■ TASK BRIEF
Write out all of the entries, matching the original exactly.

═════ RECORDS TO USE

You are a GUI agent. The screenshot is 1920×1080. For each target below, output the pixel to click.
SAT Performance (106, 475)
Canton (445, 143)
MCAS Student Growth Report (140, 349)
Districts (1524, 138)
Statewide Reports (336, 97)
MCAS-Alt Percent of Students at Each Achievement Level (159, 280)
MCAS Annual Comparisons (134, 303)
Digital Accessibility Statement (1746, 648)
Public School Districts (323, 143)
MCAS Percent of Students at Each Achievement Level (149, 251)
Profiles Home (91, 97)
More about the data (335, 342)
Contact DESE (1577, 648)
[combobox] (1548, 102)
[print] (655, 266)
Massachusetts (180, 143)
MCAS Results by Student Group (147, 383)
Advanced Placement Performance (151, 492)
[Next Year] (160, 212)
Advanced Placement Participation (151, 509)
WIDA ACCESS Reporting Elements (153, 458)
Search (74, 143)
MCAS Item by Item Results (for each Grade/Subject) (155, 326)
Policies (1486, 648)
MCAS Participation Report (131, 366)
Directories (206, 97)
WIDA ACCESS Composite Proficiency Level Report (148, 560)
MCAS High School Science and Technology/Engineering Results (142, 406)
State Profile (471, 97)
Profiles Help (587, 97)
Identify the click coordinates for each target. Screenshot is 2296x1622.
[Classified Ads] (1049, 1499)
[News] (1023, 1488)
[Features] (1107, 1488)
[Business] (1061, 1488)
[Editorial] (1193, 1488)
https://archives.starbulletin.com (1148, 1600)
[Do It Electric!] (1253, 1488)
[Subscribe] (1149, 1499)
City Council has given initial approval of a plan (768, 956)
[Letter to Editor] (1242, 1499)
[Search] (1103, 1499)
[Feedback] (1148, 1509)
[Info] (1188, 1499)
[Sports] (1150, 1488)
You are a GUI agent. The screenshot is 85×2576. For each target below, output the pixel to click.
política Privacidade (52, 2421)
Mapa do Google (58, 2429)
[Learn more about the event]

══════════

■ RESULT
You are a GUI agent. The screenshot is 1920×1080. For each target below, output the pixel to click.
SAT Performance (106, 475)
Canton (445, 143)
MCAS Student Growth Report (140, 349)
Districts (1524, 138)
Statewide Reports (336, 97)
MCAS-Alt Percent of Students at Each Achievement Level (159, 280)
MCAS Annual Comparisons (134, 303)
Digital Accessibility Statement (1746, 648)
Public School Districts (323, 143)
MCAS Percent of Students at Each Achievement Level (149, 251)
Profiles Home (91, 97)
More about the data (335, 342)
Contact DESE (1577, 648)
[combobox] (1548, 102)
[print] (655, 266)
Massachusetts (180, 143)
MCAS Results by Student Group (147, 383)
Advanced Placement Performance (151, 492)
[Next Year] (160, 212)
Advanced Placement Participation (151, 509)
WIDA ACCESS Reporting Elements (153, 458)
Search (74, 143)
MCAS Item by Item Results (for each Grade/Subject) (155, 326)
Policies (1486, 648)
MCAS Participation Report (131, 366)
Directories (206, 97)
WIDA ACCESS Composite Proficiency Level Report (148, 560)
MCAS High School Science and Technology/Engineering Results (142, 406)
State Profile (471, 97)
Profiles Help (587, 97)
Identify the click coordinates for each target. Screenshot is 2296x1622.
[Classified Ads] (1049, 1499)
[News] (1023, 1488)
[Features] (1107, 1488)
[Business] (1061, 1488)
[Editorial] (1193, 1488)
https://archives.starbulletin.com (1148, 1600)
[Do It Electric!] (1253, 1488)
[Subscribe] (1149, 1499)
City Council has given initial approval of a plan (768, 956)
[Letter to Editor] (1242, 1499)
[Search] (1103, 1499)
[Feedback] (1148, 1509)
[Info] (1188, 1499)
[Sports] (1150, 1488)
You are a GUI agent. The screenshot is 85×2576. For each target below, output the pixel to click.
política Privacidade (52, 2421)
Mapa do Google (58, 2429)
[Learn more about the event]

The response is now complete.